___ PROVIDED TEXT

Yes.  Run your own benchmarks -- it's easy.  For example:

import time

bigtuple = tuple(range(10000))
bigdict = dict([(i,i) for i in bigtuple])

def timeit(toaccess):
    start = time.clock()
    for j in range(100):
        for i in range(10000):
            toaccess[i]
    stend = time.clock()
    return stend-start

print 'tuple: %.2f'%timeit(bigtuple)
print 'dict: %.2f'%timeit(bigdict)

C:\Python22>python -O ap.py
tuple: 1.51
dict: 1.97

C:\Python22>python -O ap.py
tuple: 1.50
dict: 2.01

You see, for a million accesses a dict can take about 500
milliseconds more than a tuple; that's almost half a
microsecond on each access (on my old, slow machine).

It's "significant" in proportional terms -- probably
not in YOUR application (since it's not going to
matter in well over 90% of the cases), but only you
can answer that.

> (b) Is there any way to mark a variable (nColName)
>     as a constant so that the "byte compiler" can
>     resolve the value to an integer (instead of
>     requiring an access to the local namespace)

No (except maybe bytecodehacks, but you don't want
to get into those).

______
___ DATASET EXTRACT

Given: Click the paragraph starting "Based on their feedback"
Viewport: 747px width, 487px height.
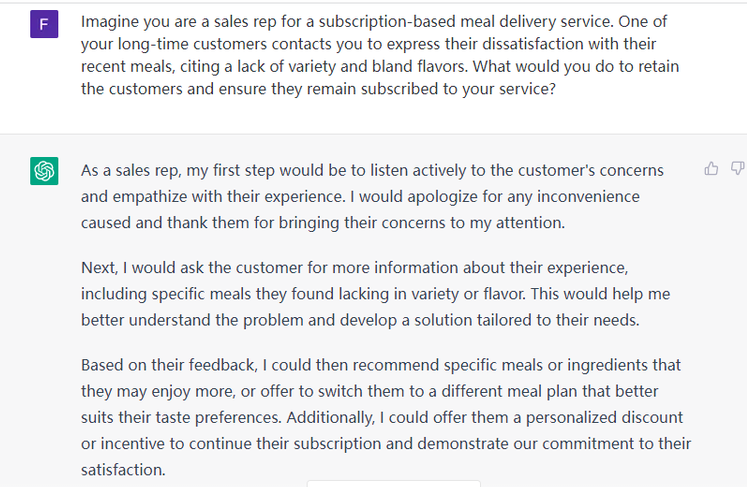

______

• [WHAT THE TASK REQUIRES]: Continue the forum reply on tuple versus dict access speed, picking up after its final sentence. None of the material is needed.

• [WRITTEN RESPONSE]:
> (c) Which technique would you use?

Yet another: use a row class.
E.g.:

class row(tuple):
    names = 'whatever column names you need'.split()
    indexof = {}
    for i in range(len(names)):
        indexof[names[i]] = i
    def __init__(self, *values):
        assert len(self.names)==len(values)
        tuple.__init__(self, *values)
    def __getattr__(self, name):
        return tuple.__getitem__(self, self.indexof[name])

Yes, this has even more overhead, if you access it
by name, e.g.:
myrow = row(5,3,2,6,8)
print myrow.names

But it's nice and clear, and flexible too (you can also
use myrow[3] should you ever need to), and quite Pythonic.

In the unlikely case that this should turn out to be the
performance bottleneck making your program too slow, it
will be easy to optimize things later (after running
some profiling to confirm the culprits).  Most of your
code can stay readable and maximally nice...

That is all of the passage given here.